- Interactive map of Castle Rock Regional Recreation Area (Castle Rock Park)
- Location: Contra Costa County, California
- Nearest city: Walnut Creek
- Coordinates: 37°53′6″N 121°59′29″W﻿ / ﻿37.88500°N 121.99139°W
- Area: 18,000 acres (73 km^{2})
- Governing body: East Bay Regional Park District

= Castle Rock Regional Recreational Area =

Regional park of the East Bay Regional Park District

Castle Rock Regional Recreation Area is a 18000 acre regional park of the East Bay Regional Park District. It is located in Contra Costa County, in the East Bay region of northern California.

==Geography==
The park lies in a scenic sandstone canyon in the Diablo Foothills of the northern Diablo Range, west of Mount Diablo and Mount Diablo State Park. The closest city is Walnut Creek to the north.

Castle Rock Regional Recreation Area is bordered by: Diablo Foothills Regional Park on the west, and Shell Ridge Open Space to the north. Together, these three parks provide 18000 acre of parkland for visitors to enjoy.

==Recreation and Activities==

Castle Rock Regional Recreation Era is an attraction for many outdoor activity opportunities such as hiking, climbing, swimming, and viewing wildlife.
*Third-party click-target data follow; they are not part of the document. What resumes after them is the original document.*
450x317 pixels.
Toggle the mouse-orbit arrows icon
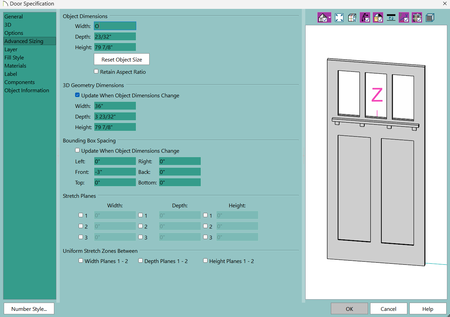click(365, 18)
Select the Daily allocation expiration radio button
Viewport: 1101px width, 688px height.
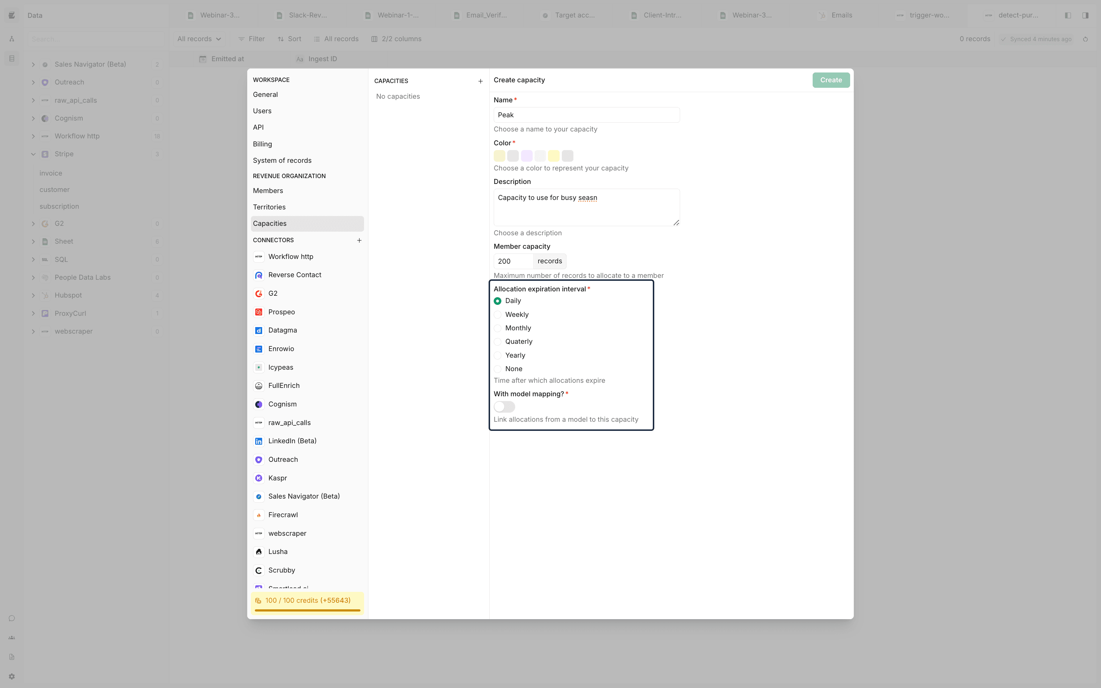pos(498,300)
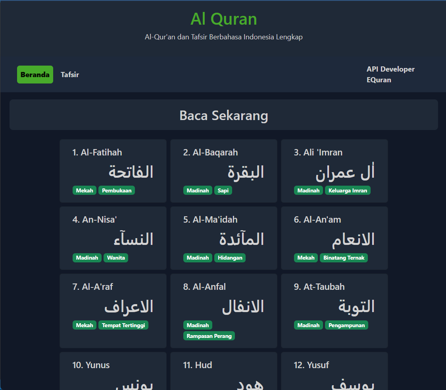
Task: Open the surah card for Al-A'raf
Action: tap(113, 310)
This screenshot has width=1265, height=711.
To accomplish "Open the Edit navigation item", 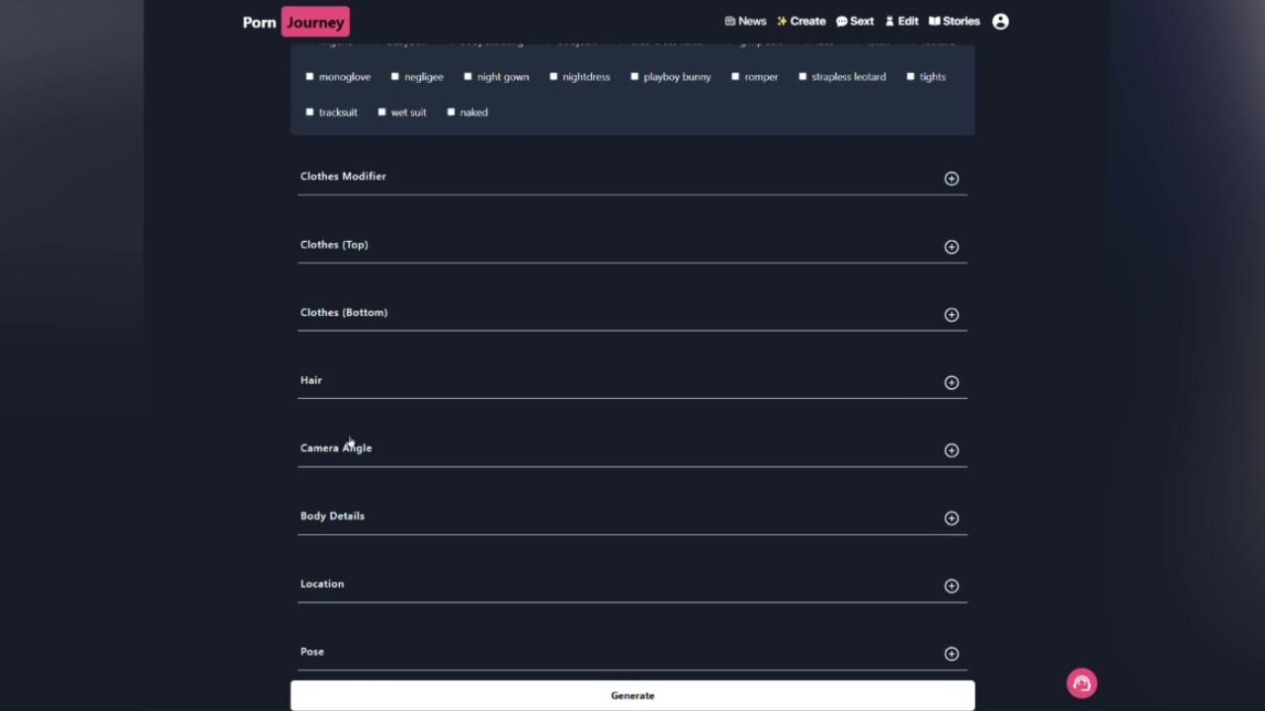I will 901,22.
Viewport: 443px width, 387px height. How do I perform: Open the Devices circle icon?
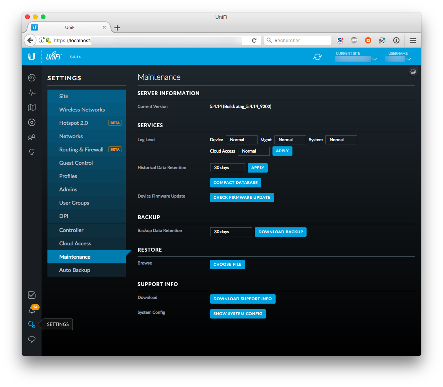[x=32, y=122]
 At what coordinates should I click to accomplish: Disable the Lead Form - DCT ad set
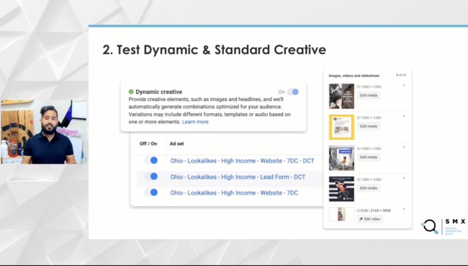click(151, 176)
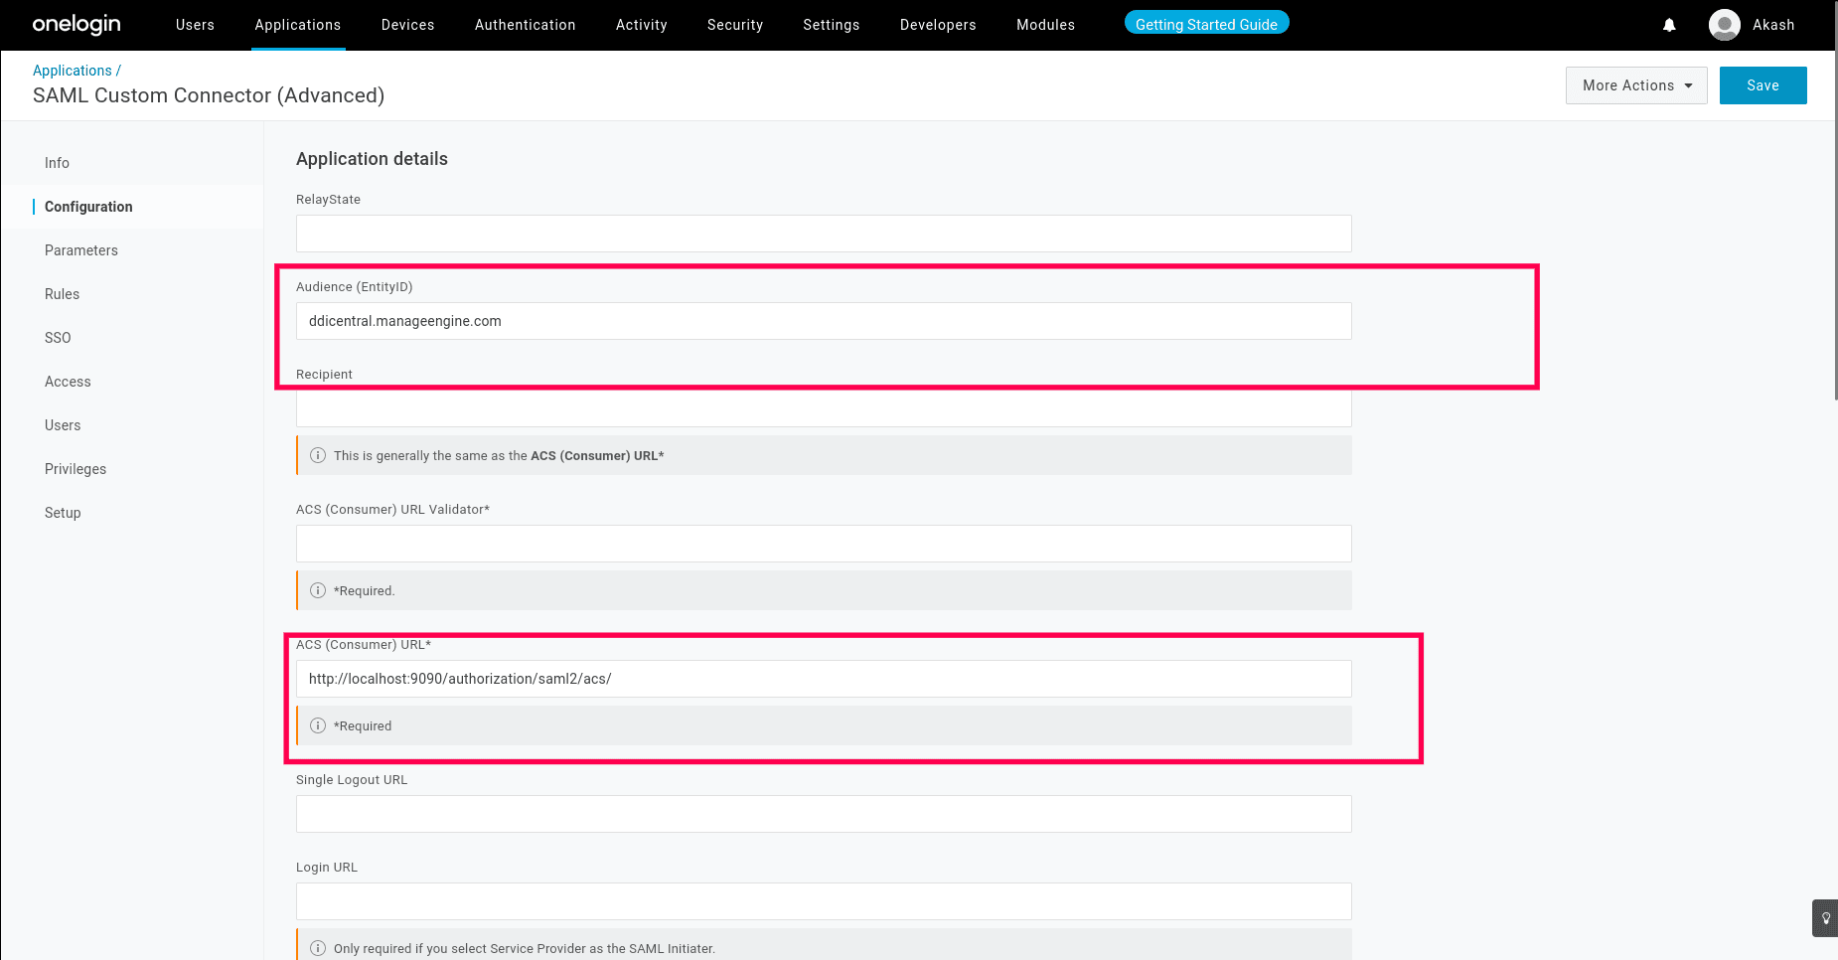Viewport: 1838px width, 960px height.
Task: Click the Audience EntityID text field
Action: coord(823,321)
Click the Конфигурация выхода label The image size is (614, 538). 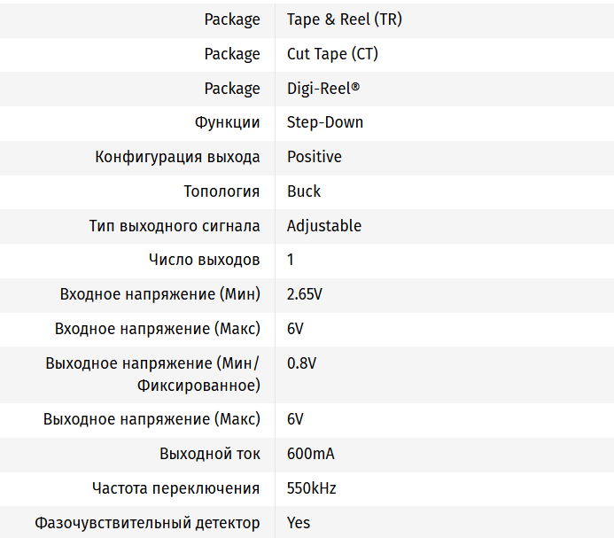click(x=177, y=157)
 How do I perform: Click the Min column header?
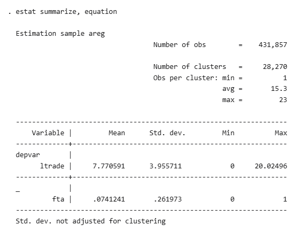tap(228, 133)
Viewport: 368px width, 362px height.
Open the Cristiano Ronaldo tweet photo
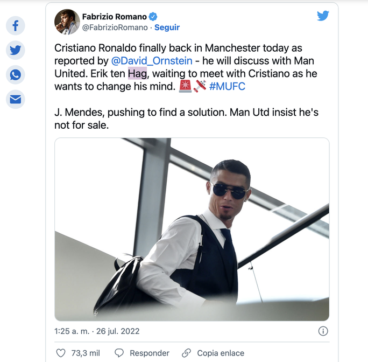192,229
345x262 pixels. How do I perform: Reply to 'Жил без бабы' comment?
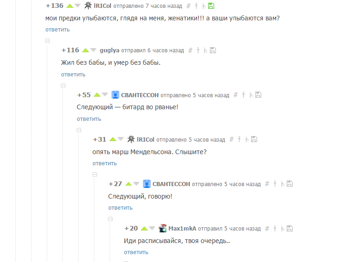click(x=73, y=75)

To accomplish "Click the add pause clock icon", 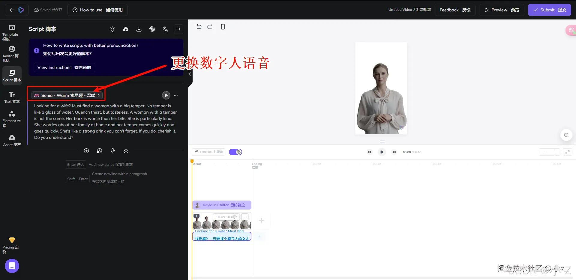I will (99, 151).
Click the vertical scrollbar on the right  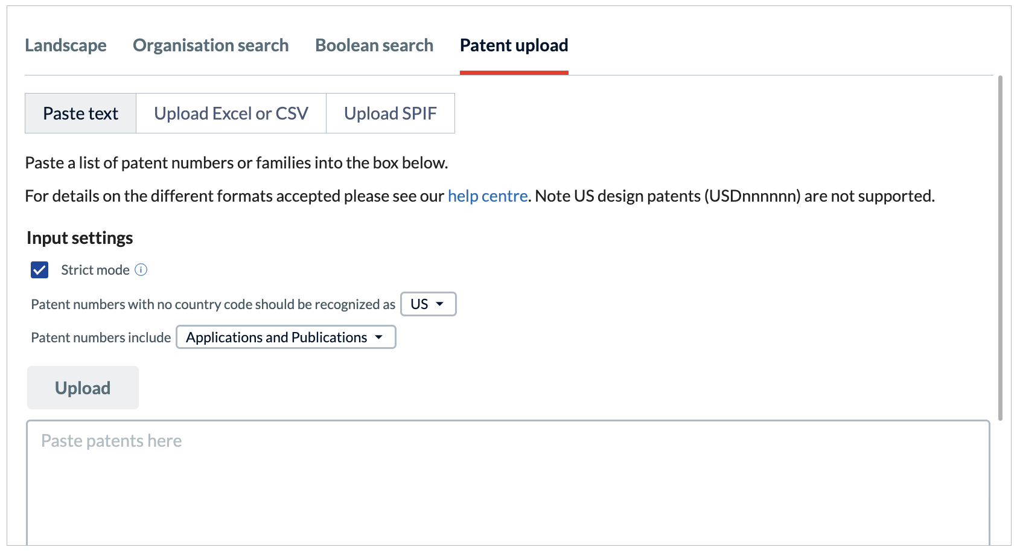coord(1000,248)
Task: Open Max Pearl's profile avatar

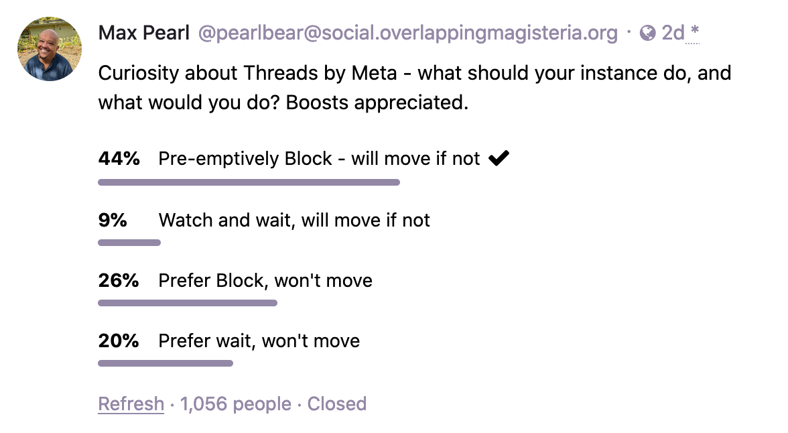Action: tap(49, 48)
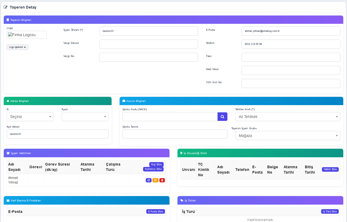Select the Açık Adresi text field

tap(58, 134)
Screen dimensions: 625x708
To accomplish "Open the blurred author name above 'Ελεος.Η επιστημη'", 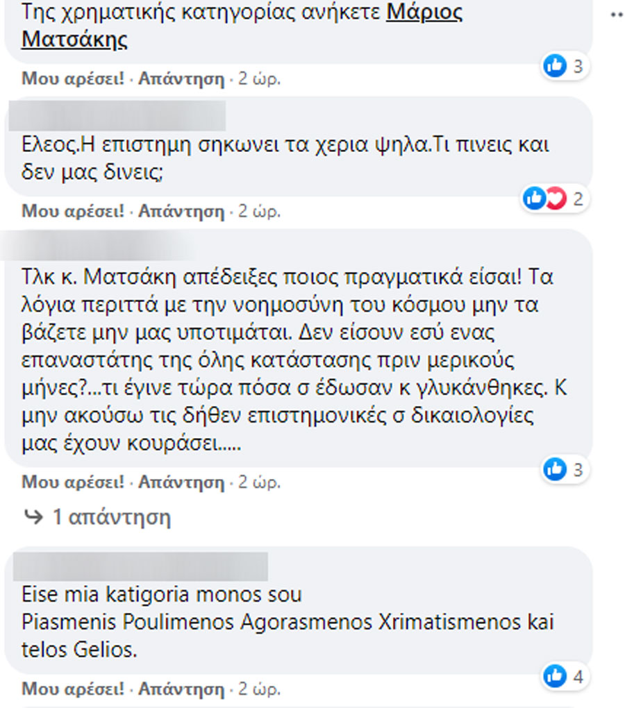I will click(118, 115).
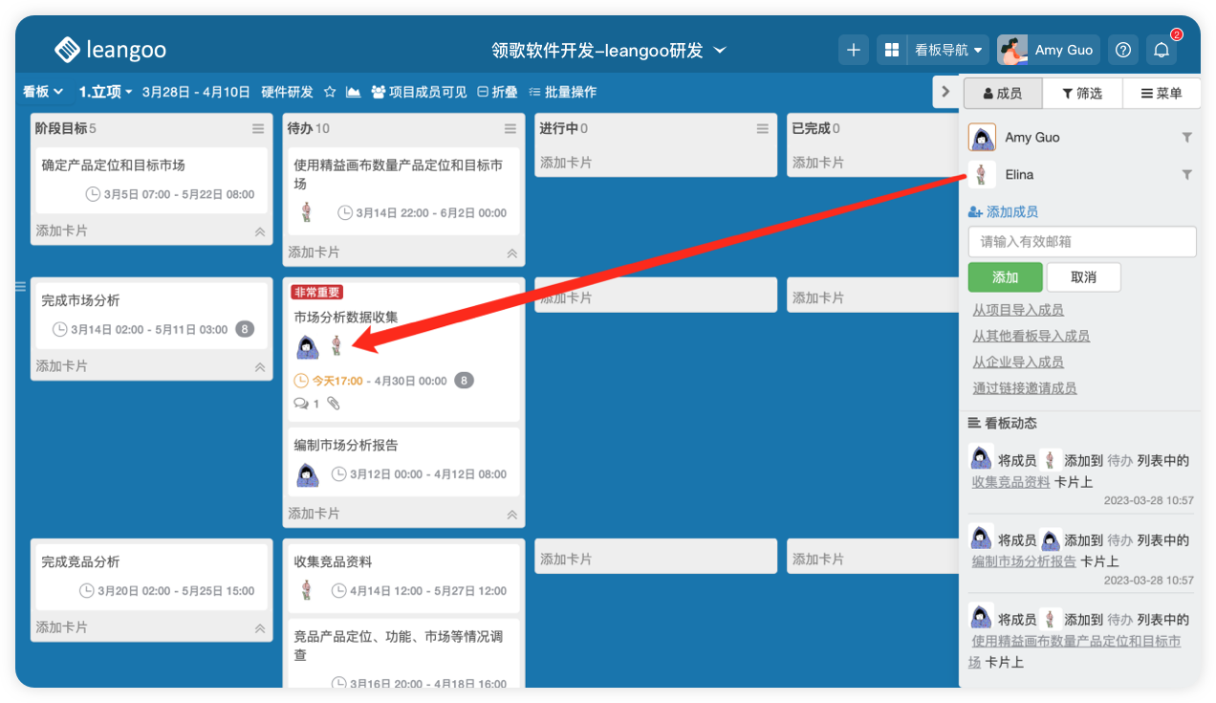The height and width of the screenshot is (703, 1216).
Task: Switch to the 筛选 tab
Action: point(1081,93)
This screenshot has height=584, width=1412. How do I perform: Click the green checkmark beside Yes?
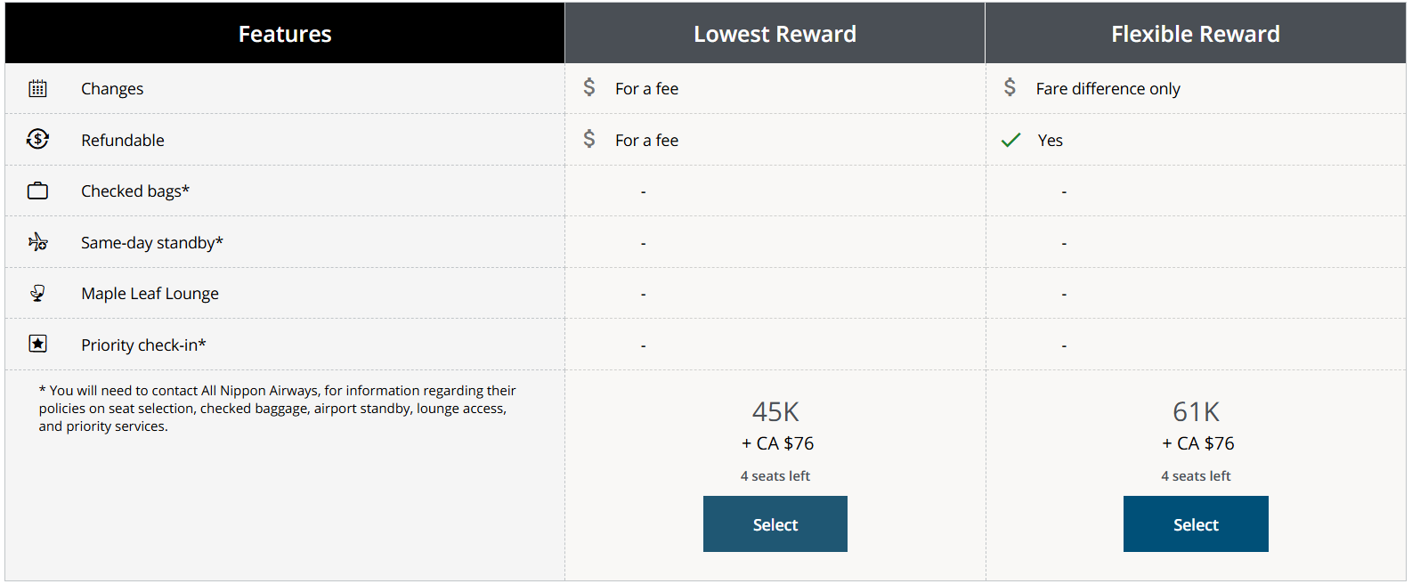tap(1010, 141)
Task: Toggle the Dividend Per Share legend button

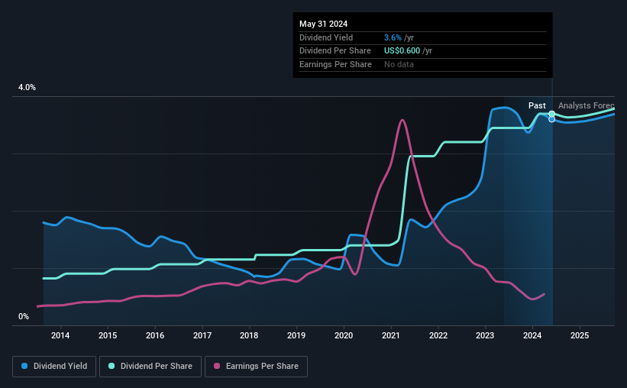Action: tap(150, 367)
A portion of the park is closed every year for several months in order to protect a peregrine falcon nesting site. Rock formations such as Castle Rock are popular hiking destinations for hikers of all levels and also provide climbing routes for outdoor boulderers and rope climbers.

==History==

Around 33 to 55 million years ago, the ancestral Sierra Nevada experienced weathering due to a warming climate, which led to the deposition of sandy sediments into an inland sea in the Central Valley. This created shallow marine basins and tidal marshes. The sandy rock formations that resulted are visible along the southern and western sides of Mount Diablo at locations like Castle Rock.